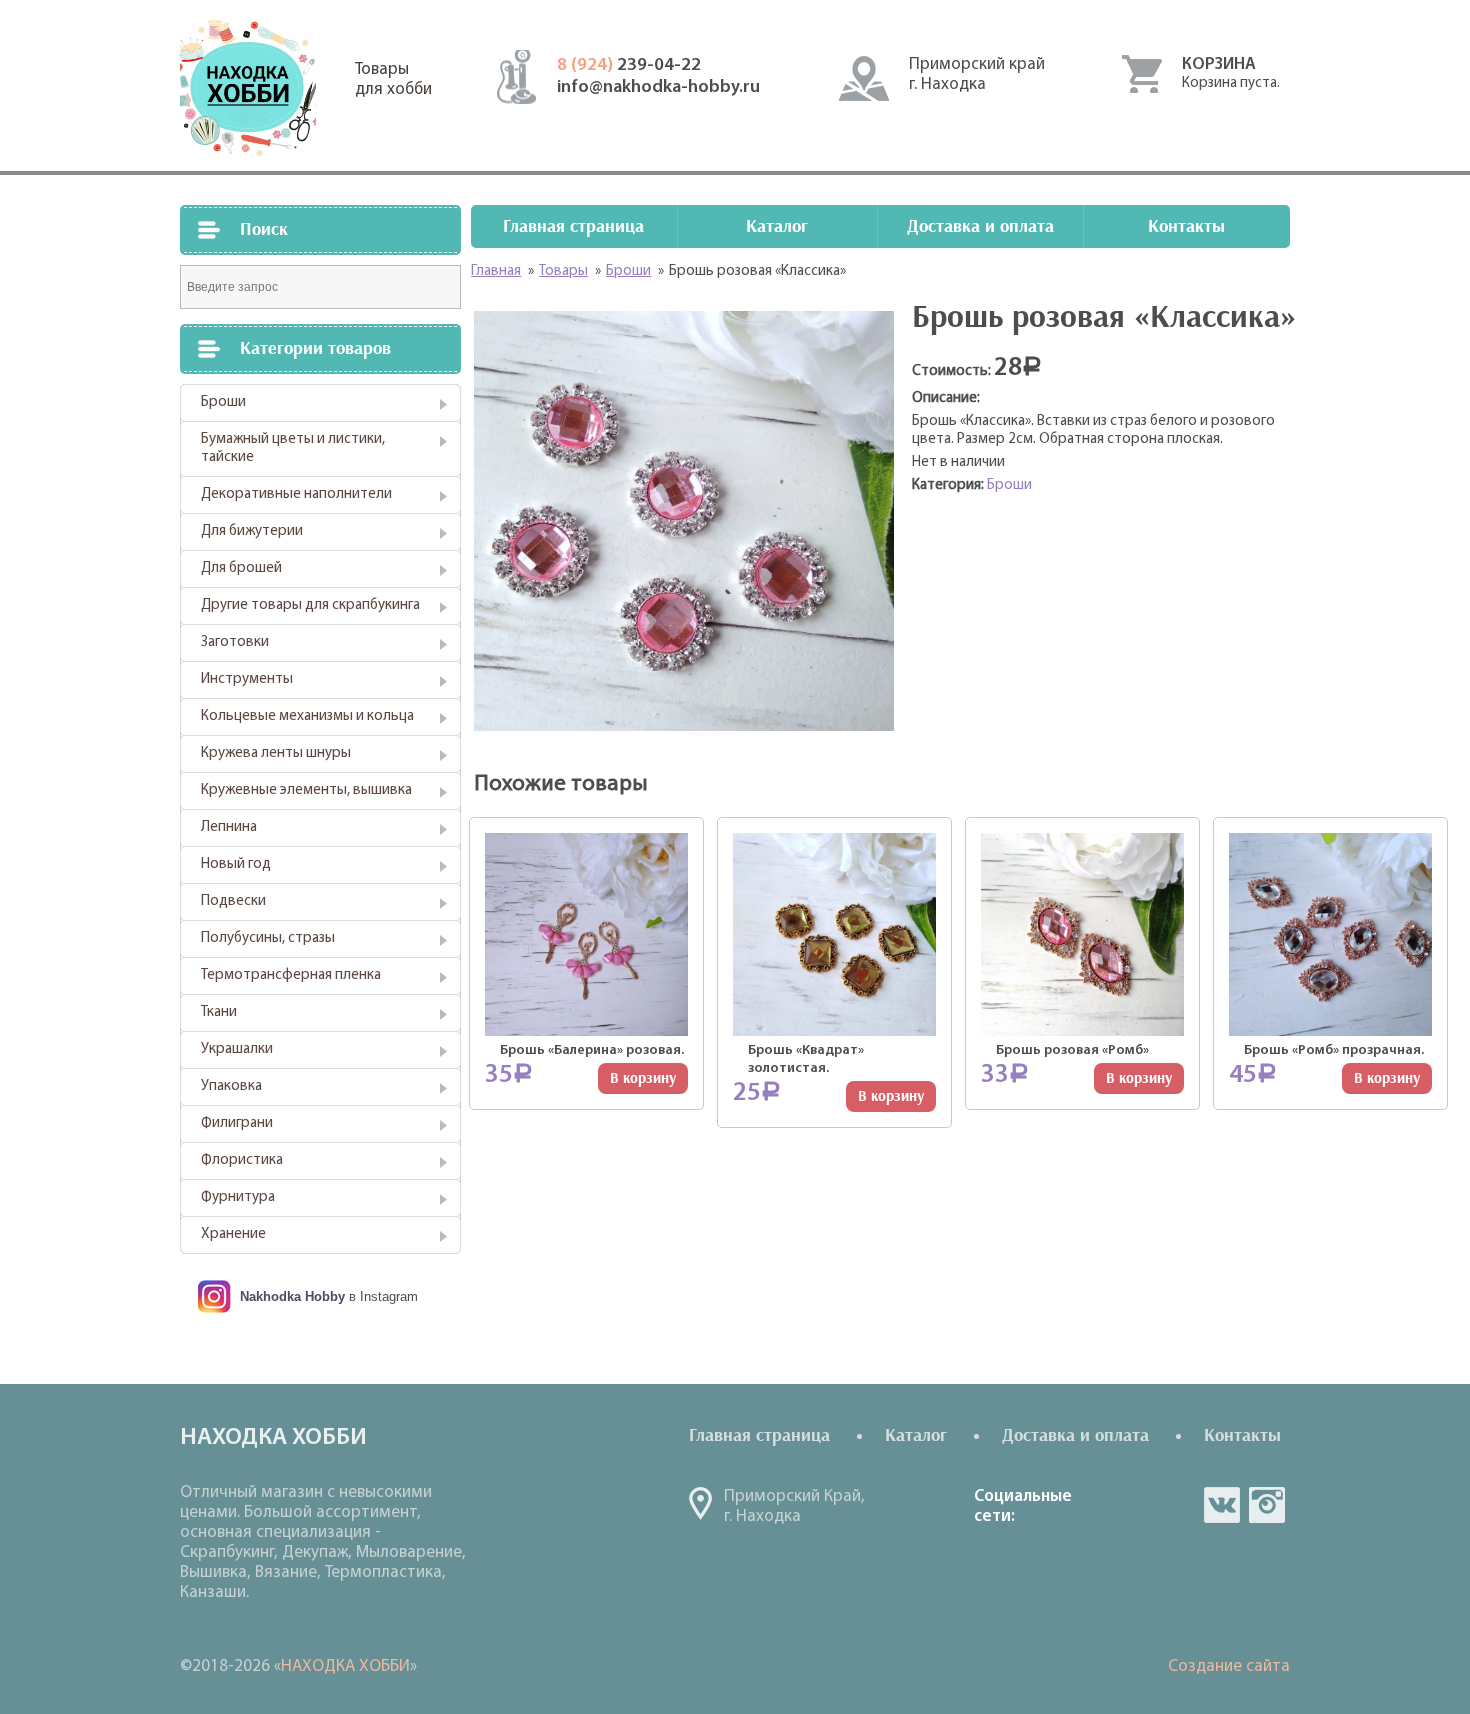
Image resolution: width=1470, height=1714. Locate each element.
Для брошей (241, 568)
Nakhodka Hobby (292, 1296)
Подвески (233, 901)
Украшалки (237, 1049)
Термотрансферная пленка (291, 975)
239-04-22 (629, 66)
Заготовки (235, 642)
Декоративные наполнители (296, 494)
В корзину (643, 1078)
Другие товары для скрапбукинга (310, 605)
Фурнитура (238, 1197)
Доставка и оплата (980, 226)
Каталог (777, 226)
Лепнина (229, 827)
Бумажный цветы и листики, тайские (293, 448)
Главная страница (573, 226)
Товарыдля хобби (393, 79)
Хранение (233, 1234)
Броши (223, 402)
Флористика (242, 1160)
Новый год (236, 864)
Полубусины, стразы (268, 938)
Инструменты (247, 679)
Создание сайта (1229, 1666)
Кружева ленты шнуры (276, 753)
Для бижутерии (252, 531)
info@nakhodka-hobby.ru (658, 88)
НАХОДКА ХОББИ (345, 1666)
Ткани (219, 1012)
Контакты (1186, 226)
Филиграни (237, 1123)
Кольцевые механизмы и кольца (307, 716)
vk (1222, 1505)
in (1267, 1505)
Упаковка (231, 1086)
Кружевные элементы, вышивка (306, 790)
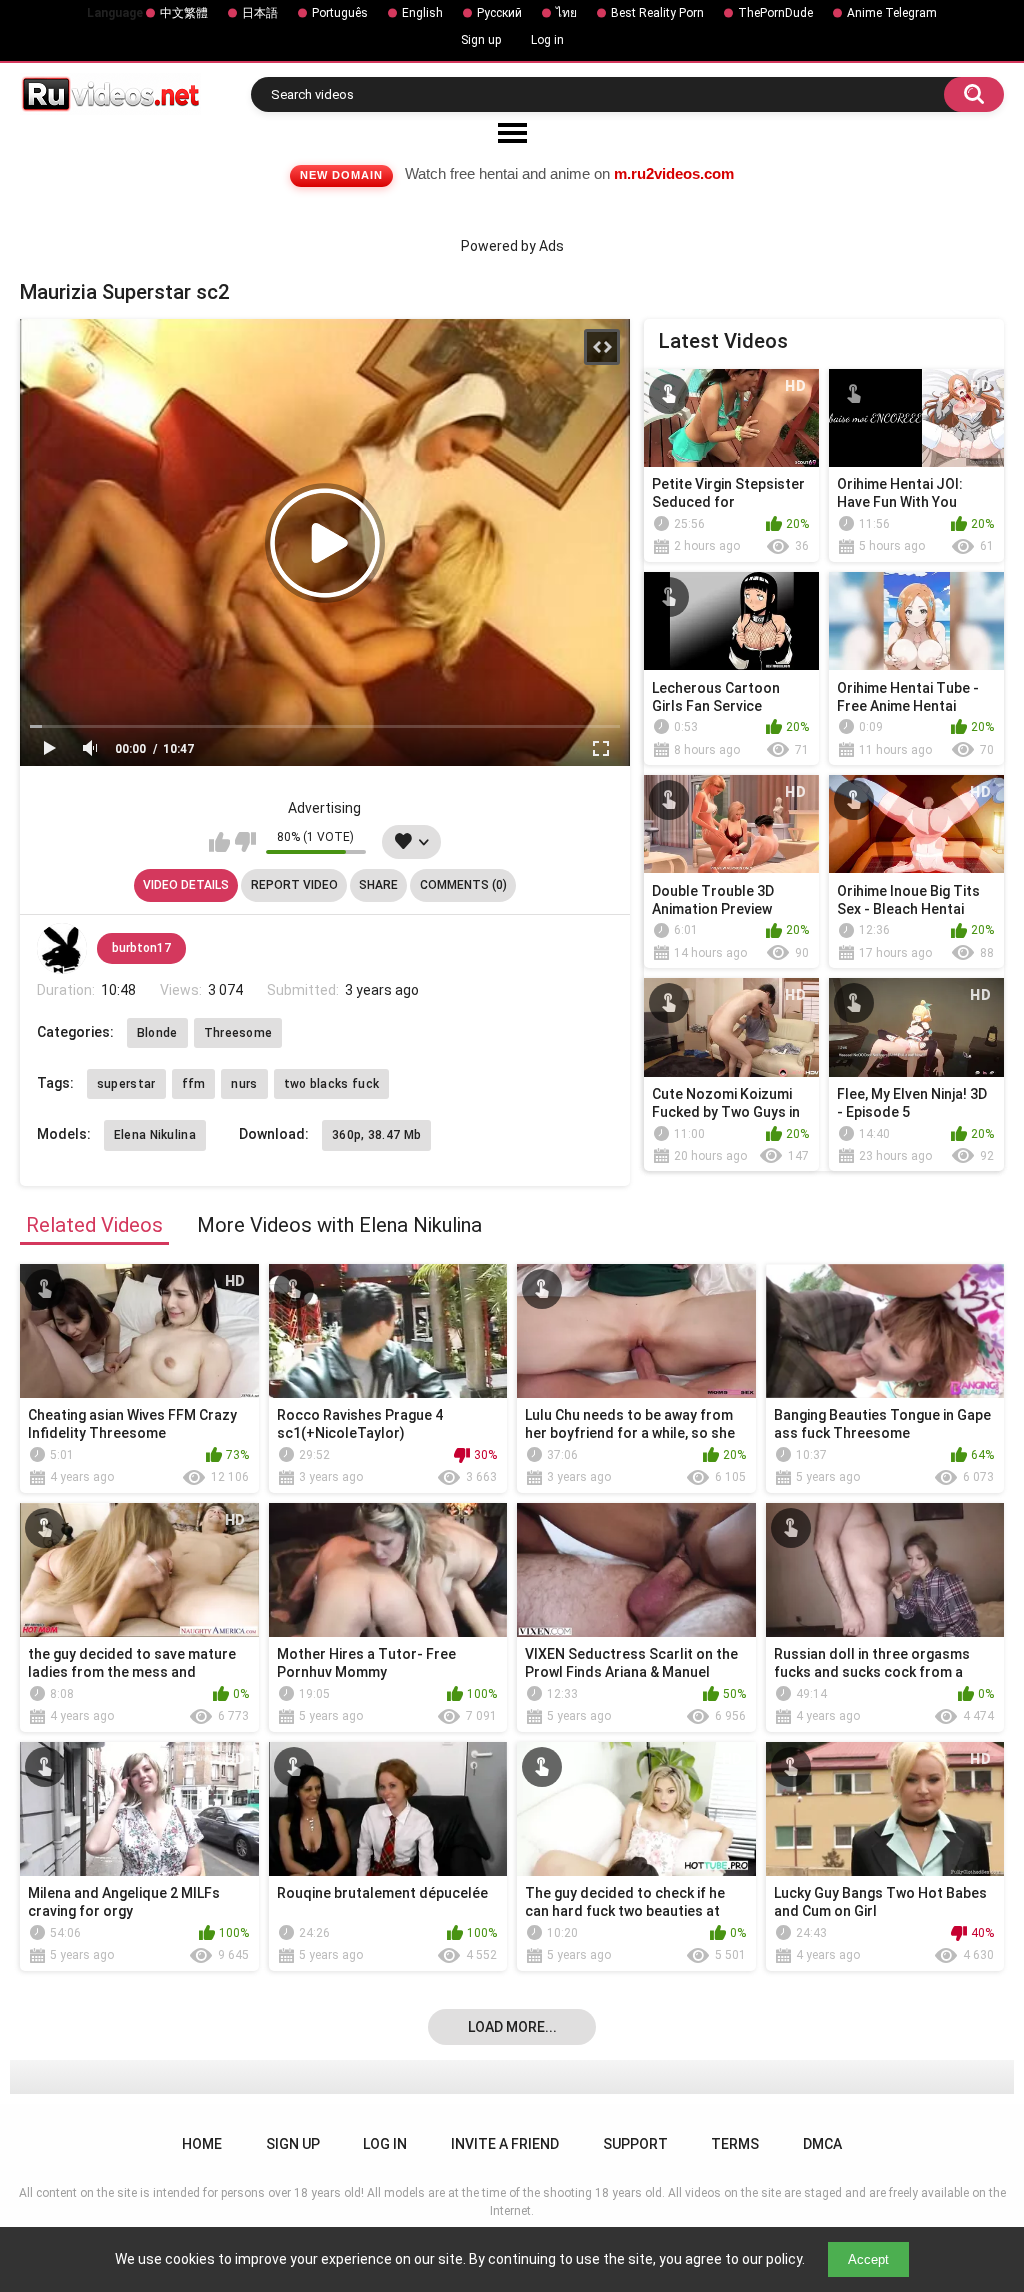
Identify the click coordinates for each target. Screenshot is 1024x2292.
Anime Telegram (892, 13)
··········
# ABOUT THIS TASK:
In the records above, the line with "Фурнитура (238, 1197)" marks the start and the line with "НАХОДКА ХОББИ (345, 1666)" marks the end; copy that stretch exactly, both lines included, and nothing else.

# RESPONSE TO THE TASK:
Фурнитура (238, 1197)
Доставка и оплата (980, 226)
Каталог (777, 226)
Лепнина (229, 827)
Бумажный цветы и листики, тайские (293, 448)
Главная страница (573, 226)
Товарыдля хобби (393, 79)
Хранение (233, 1234)
Броши (223, 402)
Флористика (242, 1160)
Новый год (236, 864)
Полубусины, стразы (268, 938)
Инструменты (247, 679)
Создание сайта (1229, 1666)
Кружева ленты шнуры (276, 753)
Для бижутерии (252, 531)
info@nakhodka-hobby.ru (658, 88)
НАХОДКА ХОББИ (345, 1666)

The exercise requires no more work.